─── RECORDS PROVIDED ───

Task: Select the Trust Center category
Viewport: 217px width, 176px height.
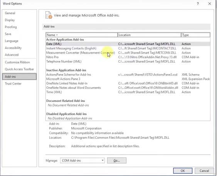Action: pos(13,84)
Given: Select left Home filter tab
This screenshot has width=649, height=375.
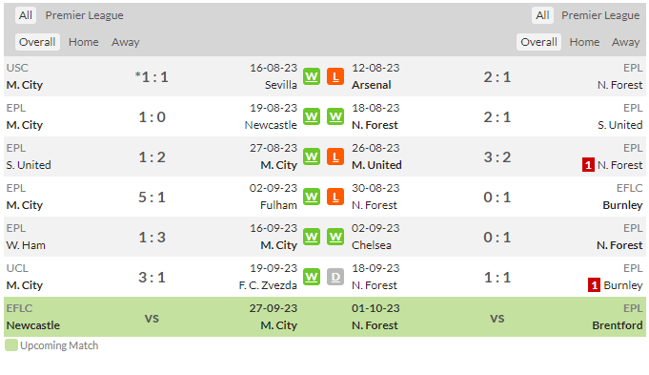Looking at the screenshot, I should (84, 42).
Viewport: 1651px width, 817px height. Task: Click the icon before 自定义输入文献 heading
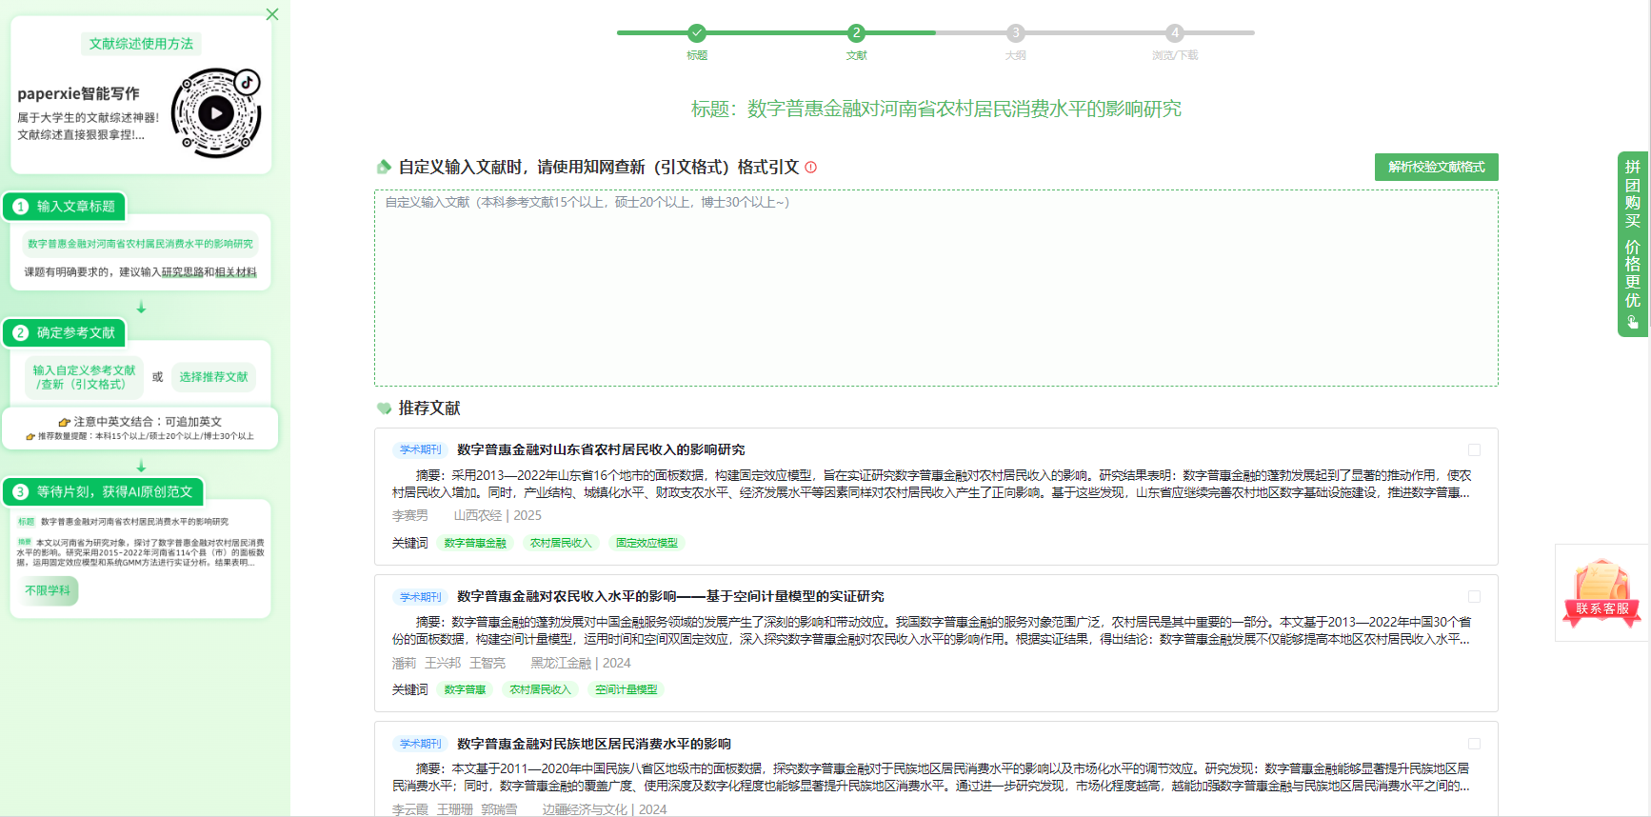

───

--- THE TASK ---
Write out exactly the lines from the line that contains "Given: Select left Home filter tab" through the end of the material, including both ends. No pictures belong in the copy.

--- RESULT FOR THIS TASK ---
Given: Select left Home filter tab
This screenshot has width=649, height=375.
Looking at the screenshot, I should (84, 42).
Viewport: 1651px width, 817px height. Task: Click the icon before 自定义输入文献 heading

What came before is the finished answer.